The Great Chain of Being

The Astonishing Life of Octavian Nothing: Traitor to the Nation: Volume 1: The Pox Party.

Fourth part: The Great Chain of Being.

What did you think of this last section? Was it ‘astonishing’ or ‘shocking’ or ‘revolting’? Did anything surprise you about how Octavian was being treated?

I thought it started off powerfully:

“They bound me hand and foot; they placed me in a solitary darkness. They put a mask upon my face, with a metal bit between my lips to silence me. They gave me a tongue; and then stopped it up, so they would not have to hear it crying.” (311)

It is sentences like these that pack a lot of punch:

“At long last, you may no longer distinguish what binds you from what is you.” (314)

“And then they imprisoned me in darkness; and though there was no color there, I still was black, and they still were white; and for that, they bound and gagged me.” (316)

“The Latin for ‘slave’–servus–as rendered in English literally is “the spared one”; slaves being those taken prisoner in battle, who should, therefore, by all the rules of engagement, have been slain. In antiquity, slaves possessed no rights as citizens because, though spared, they were accounted dead, and as the dead, could not be admitted as living men; and so, for generations, the dead toiled and bred in Rome; the dead taught Rome’s children the secrets of philosophy; the dead built Rome’s great monuments and tombs; until the Romans themselves joined the dead, and all that remained were tombs, and monuments, and half-remembered terms. So were too these men I worked beside: transformed against their will into the dead; and asked to die again so that they might be free.” (332)

Which sentences struck you as being great or powerful or resonating?

The scene that left me speechless however. The one that I think may just be the most powerful (or one of the most powerful) in the book is the confrontation at the end between Mr. Sharpe and Octavian. The scene where Dr. Trefusis is trying to get Sharpe and Gitney more interested in having tea than in punishing their prisoner. The scene where you really really really come to hate Mr.
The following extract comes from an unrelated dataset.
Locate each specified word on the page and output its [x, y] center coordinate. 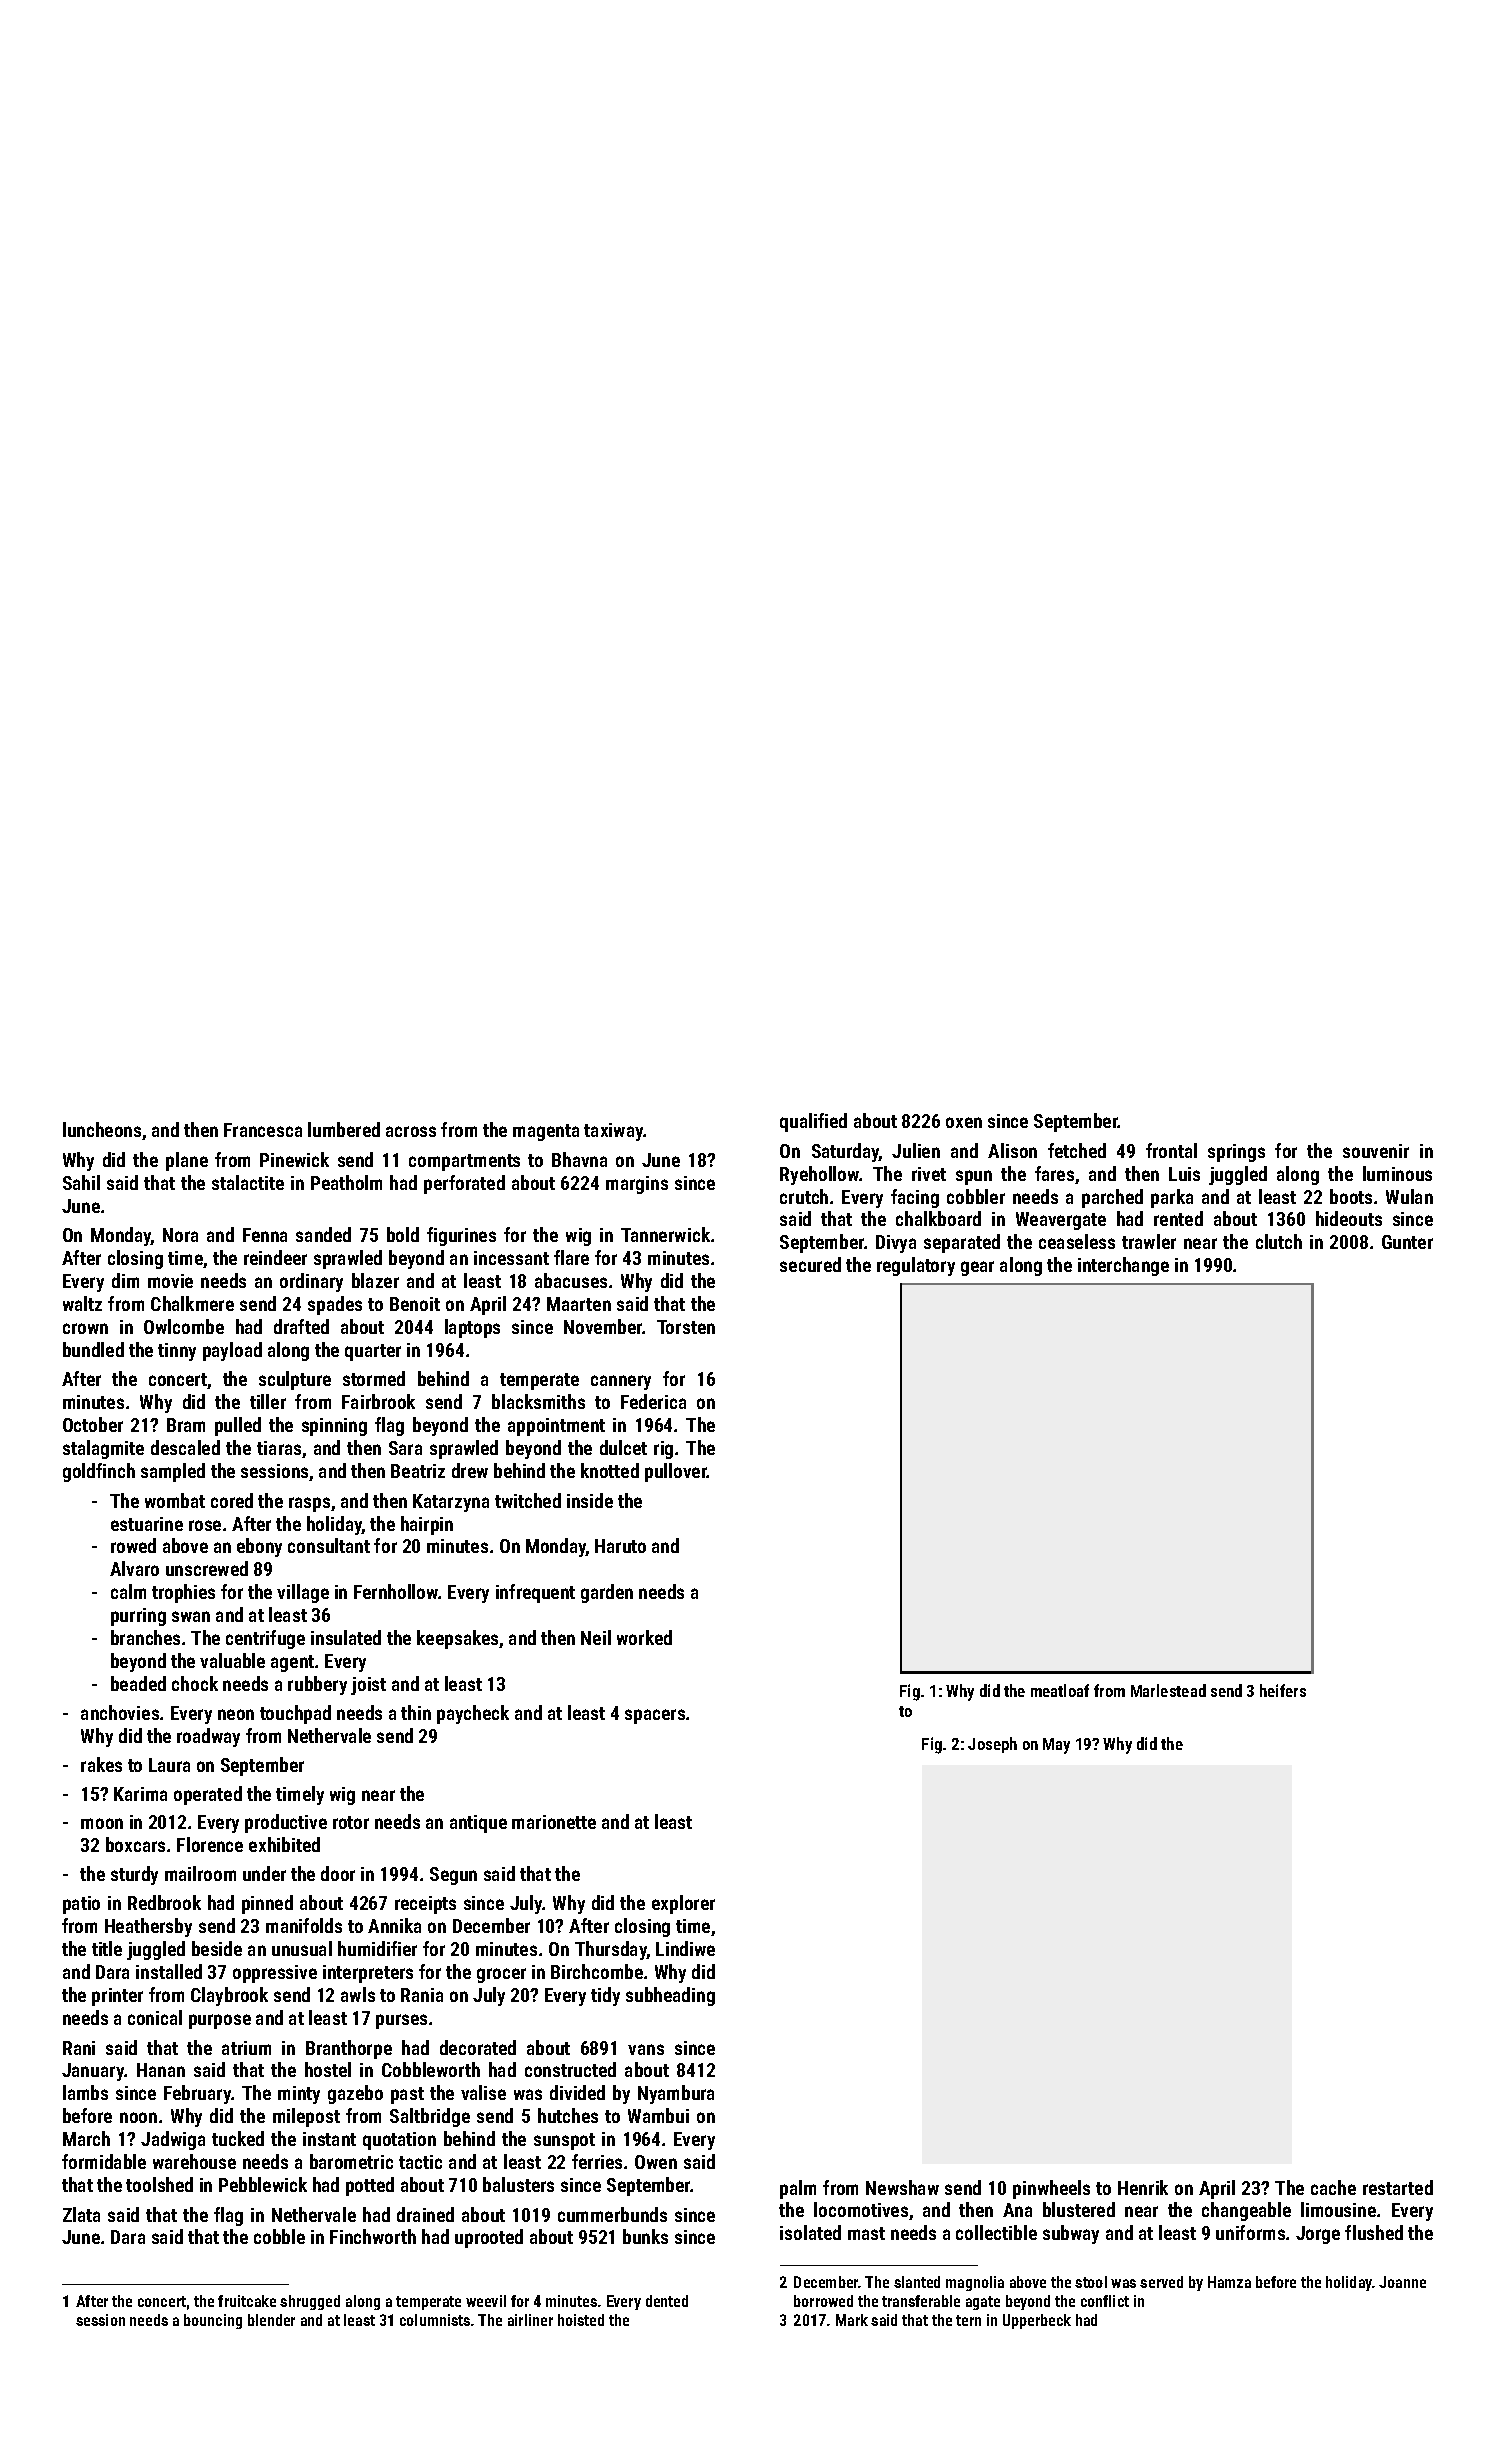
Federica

Sharpe.

“You must understand, God has determined…that some creatures are less, and some more, potent on this earth, and has given to us the stewardship of all, according to our place in the Great Chain of Being.” (says Sharpe)

“I need not be informed,” I said, “about chains.” (says Octavian)

The exchange continues but I was really appalled at the arguments of Sharpe and his cruelty and his whole manner of being.

Were you surprised by the ending? Did Dr. Trefusis’ actions surprise you? I had never paid him much attention earlier in the novel. Just written him off with the others in Octavian’s life that had disappointed him. What do you think the difference was between Trefusis and Gitney or Trefusis and Sharpe? I think it took great courage.

What do you think the book has to say about humanity?

Do you think the use of Psalms throughout the book has been effective? Do you think they have added a richness to the text? Why or why not?

What did you think of the literary style? Was it difficult to follow? Worth the effort? Did you find it tricky or beautiful or both?

Is this a book you’d recommend to others?